Workfare all'italiana Il governo ha avuto un anno per comunicare le modalità del passaggio dal "reddito di cittadinanza" all' "assegno di inclusione". Poi ha deciso di farle partire lunedì 18 dicembre, a dodici giorni dalla scadenza, per evitare ingorghi telematici. 700 mila famiglie interessate. Diversi «occupabili» non trovano corsi, né sono pagati. Sempre lunedì la ministra del lavoro Calderone incontra i sindacati

Pubblicato 11 mesi faEdizione del 16 dicembre 2023

Nove giorni, escluse le feste. Tanto mancherà alla fine ufficiale del «reddito di cittadinanza» lunedì 18 dicembre, quando sarà possibile iniziare a fare domanda, tramite patronati e Caf o online sul sito dell’Inps tramite lo Spid, per il nuovo sussidio «assegno di inclusione». Dopo un anno mancava ancora un decreto ministeriale, depositato solo ieri alla Corte dei conti. Lo ha fatto sapere il ministero del lavoro che ha annunciato una campagna di informazione sull’accesso al nuovo sussidio destinati a nuclei familiari «poveri assoluti» con almeno una persona con disabilità, minori, over 60. L’importo massimo annuo sarà di seimila euro, incrementabile in base alla composizione del nucleo familiare e alle necessità abitative. Un single che non guadagna, e ha un figlio a carico e un affitto oltre i 280 euro avrà un «assegno» di 855 euro mensili (6mila x 1,15) + (280 x 12 mesi). Una famiglia con due adulti ed un figlio disabile nelle stesse condizioni prenderà 1230 euro (6mila x 1,90) + (280 x 12 mesi). E così via.

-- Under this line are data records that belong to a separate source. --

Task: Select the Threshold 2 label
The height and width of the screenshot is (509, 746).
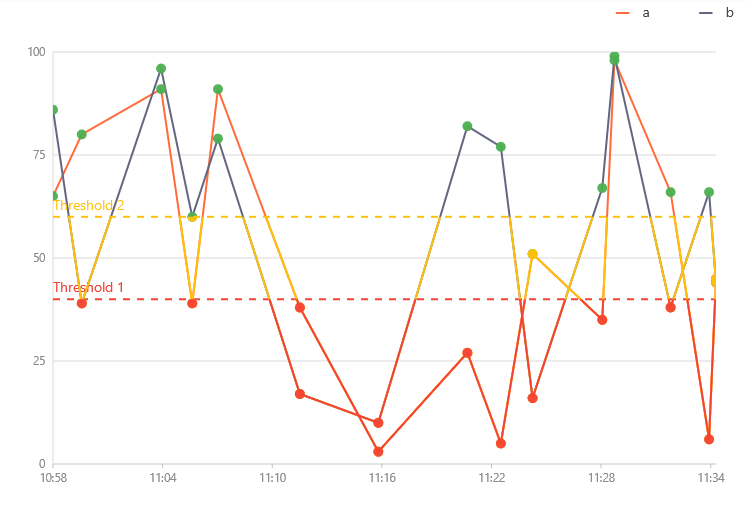Action: point(89,206)
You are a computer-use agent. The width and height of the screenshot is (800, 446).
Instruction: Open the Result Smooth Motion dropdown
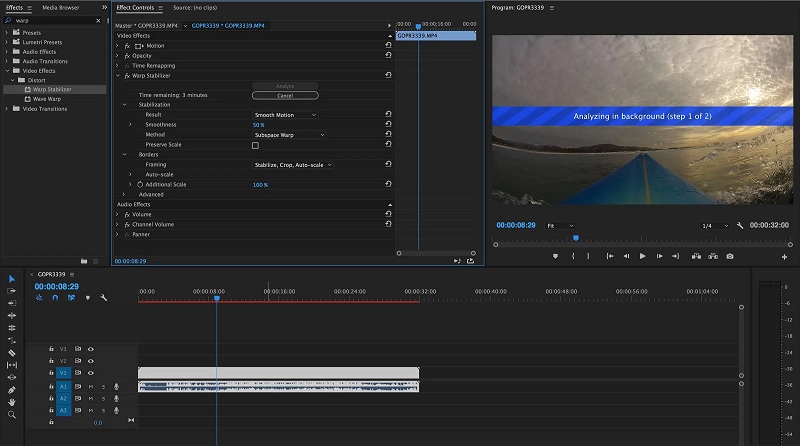click(285, 115)
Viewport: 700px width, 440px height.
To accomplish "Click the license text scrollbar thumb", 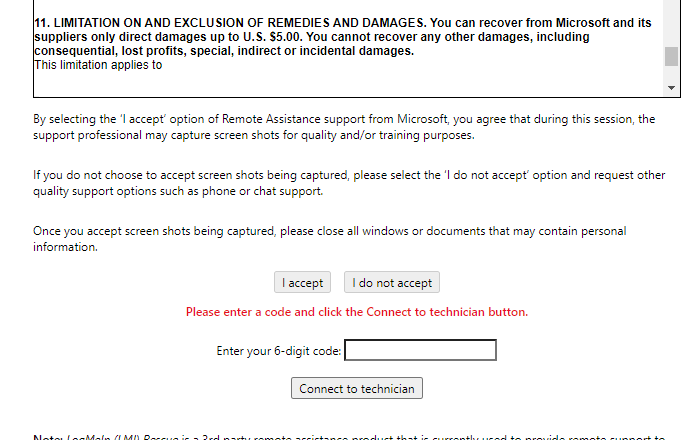I will click(671, 55).

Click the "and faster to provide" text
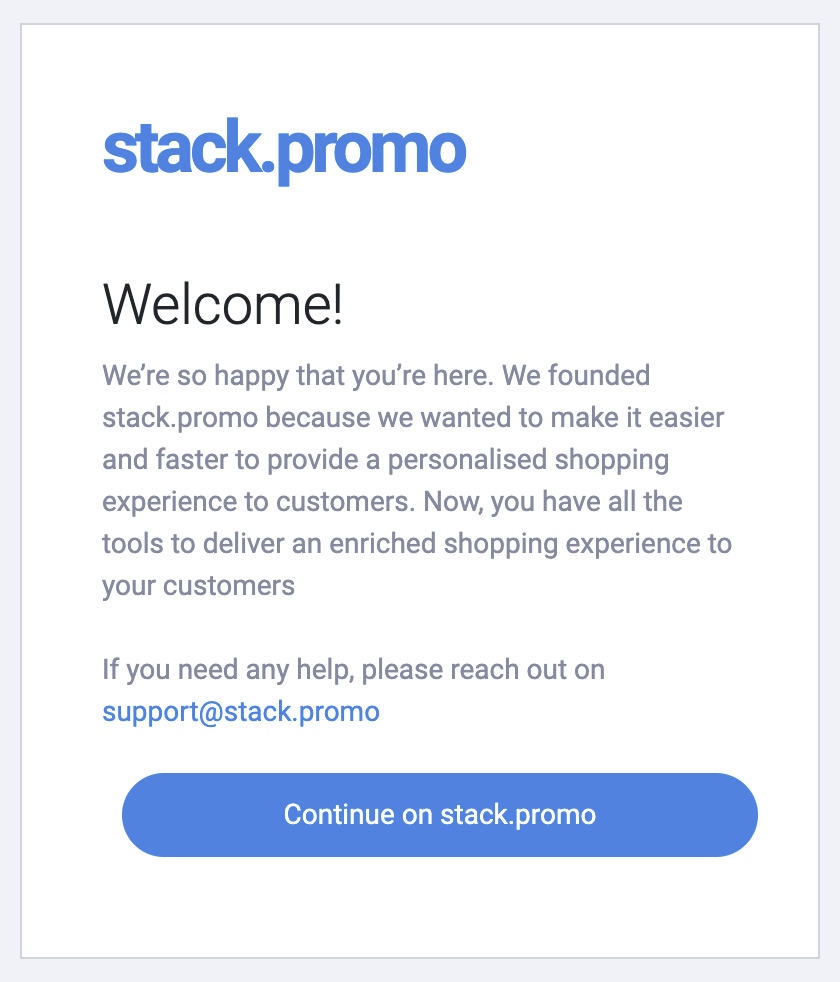point(241,460)
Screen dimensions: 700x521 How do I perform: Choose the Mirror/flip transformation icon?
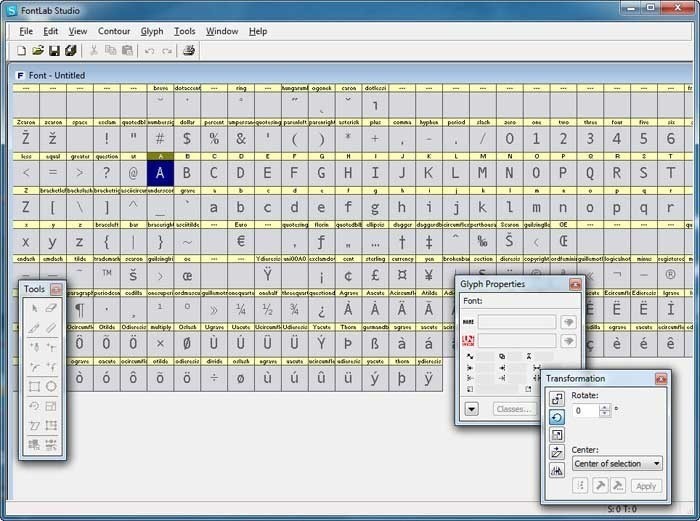point(556,470)
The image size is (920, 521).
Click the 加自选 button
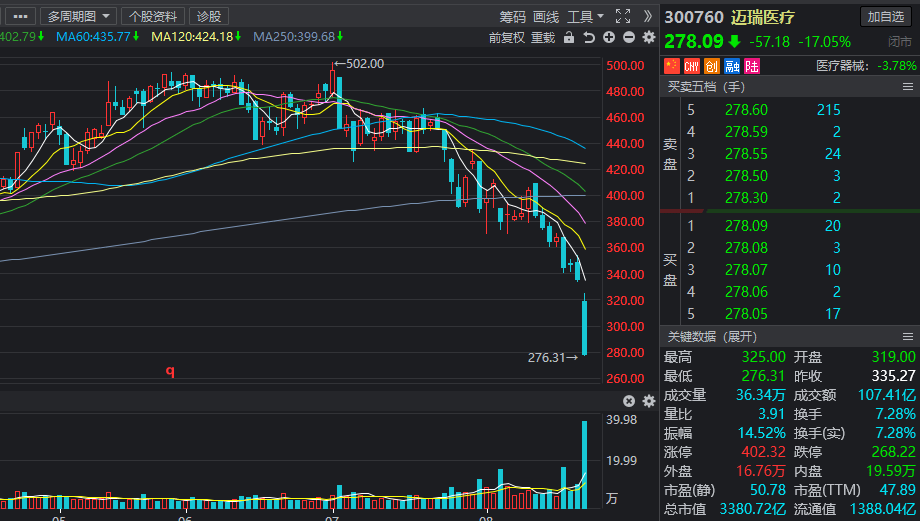click(x=886, y=16)
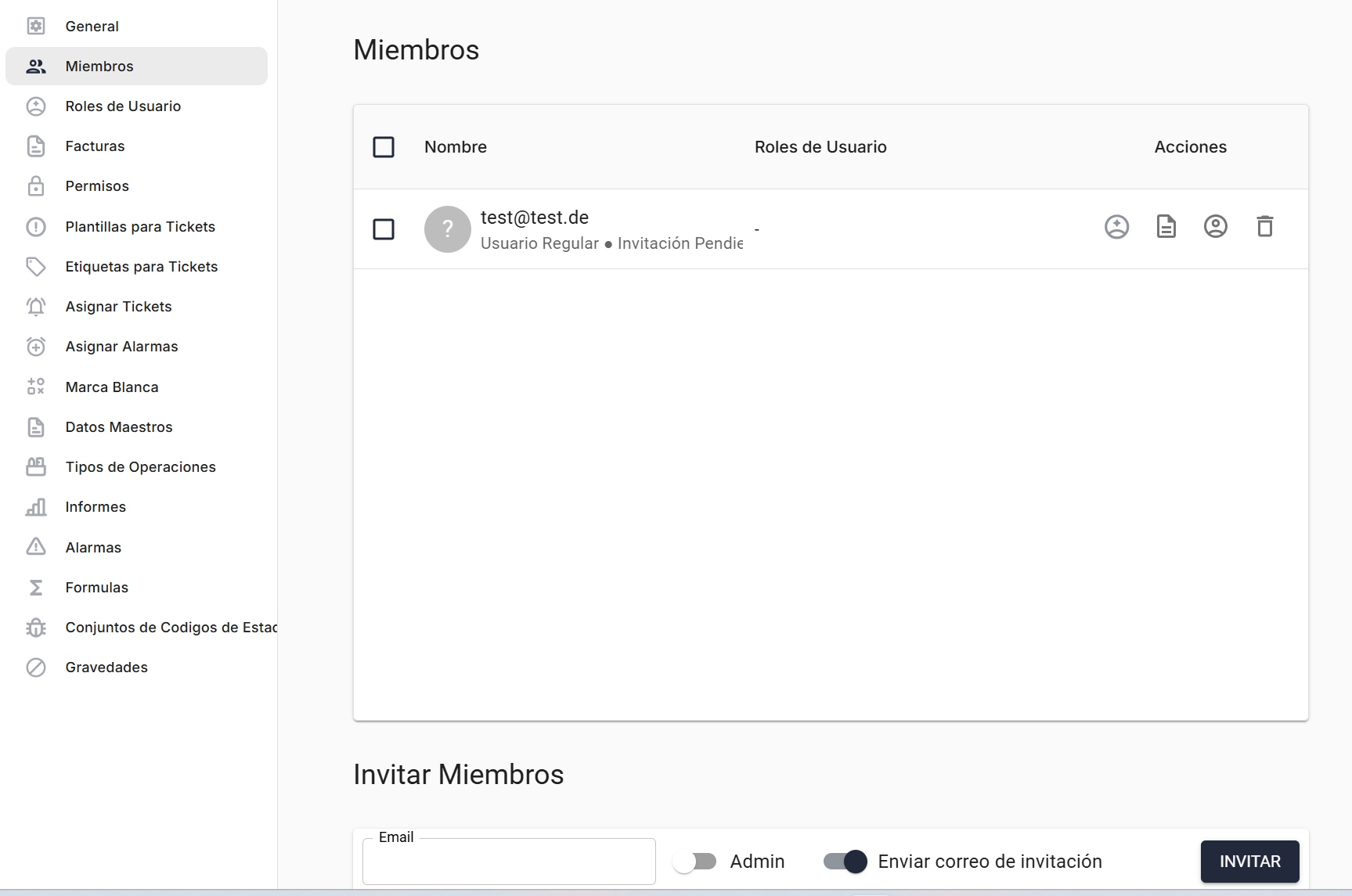Click the question mark avatar for test@test.de

pyautogui.click(x=447, y=229)
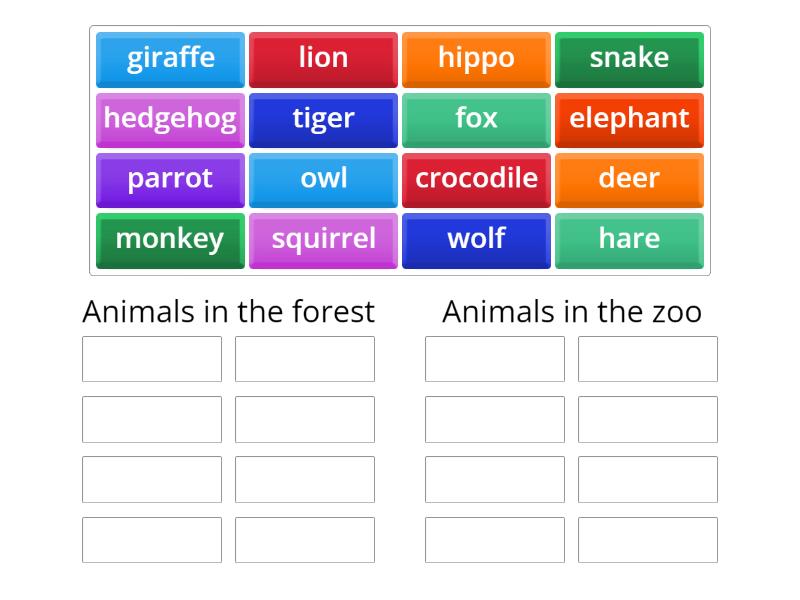
Task: Select the monkey word tile
Action: 169,239
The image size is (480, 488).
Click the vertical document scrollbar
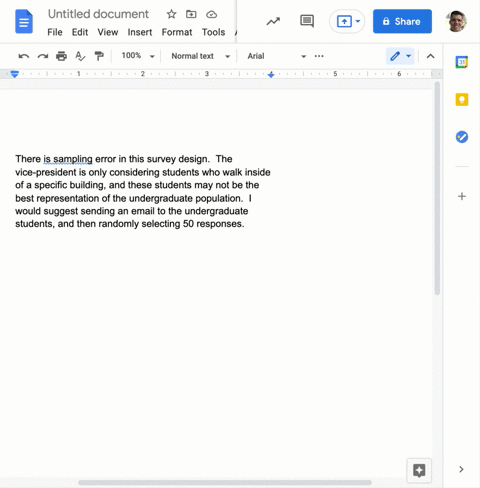[x=437, y=188]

Il sussidio durerà 12 mesi, non più 18 rinnovabili per altrettanti, com’era il caso del «reddito di cittadinanza». È uno dei cambiamenti significativi apportati dal governo Meloni. Il taglio dei sei mesi mira a risparmiare sulle spalle dei più poveri ritenuti «non abili» al lavoro. Secondo le stime dell’Inps ad essere interessati sono 737.400 nuclei familiari di cui 348.100 con almeno un minore, 215.800 con almeno un disabile e 341.700. Ogni 90 giorni dovranno presentarsi ai servizi sociali. Se non lo faranno il sussidio sarà sospeso.

Ora per queste persone inizia la corsa, con le vacanze di natale in mezzo. Dovranno cercare di non perdere il sussidio, anche se avrà un nome diverso. Per evitare di fargli perdere un mese di sussidio potranno usare l’Isee del 2023. In ogni caso è un’altra limitazione: non tutti sono aggiornati, per di più su una misura in pratica sparita dal dibattito politico e relegata all’invisibilità mediatica. Non tutti hanno accesso all’online. E potrebbero trovare i Caf e patronati chiusi durante le vacanze. Tendere trappole, inventarsi nuove procedure, cambiare nome (l’assegno di inclusione è la quinta formulazione di una politica assistenziale dal 2017) è tipico delle burocrazie che rendono la vita un inferno. Si escludono sempre più persone e si risparmia sui loro bisogni. È un altro aspetto del Workfare peggiorato dal governo in carica. Conoscendo il ritornello per cui il «reddito di cittadinanza» era migliore ricordiamo i dati Inps su quante persone sono state escluse da esso. Quel sussidio non è stato erogato a un milione e novecentomila persone in quattro anni. Nello stesso periodo un altro milione è «decaduto». A 300 mila è stato revocato. È invalsa in questi mesi la nozione di «esodati del reddito di cittadinanza». Quelli che sono stati esodati dal reddito di cittadinanza sono stati dimenticati. Un’altra prova della grave mancanza di conoscenza della logica del Workfare, non solo in Italia.

Poi ci sono i «poveri assoluti occupabili» tra i 18 ai 59 anni. Hanno già perso il sussidio – pare 300 mila persone – con un sms da luglio. Per loro è stato pensato il «supporto di formazione e lavoro» da 350 euro, un importo inferiore di almeno 200 euro medi rispetto al «reddito di cittadinanza». Per averli dovranno trovarsi un corso di formazione. E nel caso lo trovino non è detto che siano pagati a causa di disfunzionalità delle piattaforme, come abbiamo raccontato su Il Manifesto. Un altro ostacolo è il restringimento del reddito Isee inferiore pari a 6 mila euro (per avere l’«assegno di inclusione» il paletto è fissato a 9.360 euro). E, infine, c’è la domanda alla quale nessuno dei sostenitori di destra e sinistra delle «politiche attive del lavoro» risponde: quale lavoro troveranno i superstiti di questa selezione dopo essersi «formati»?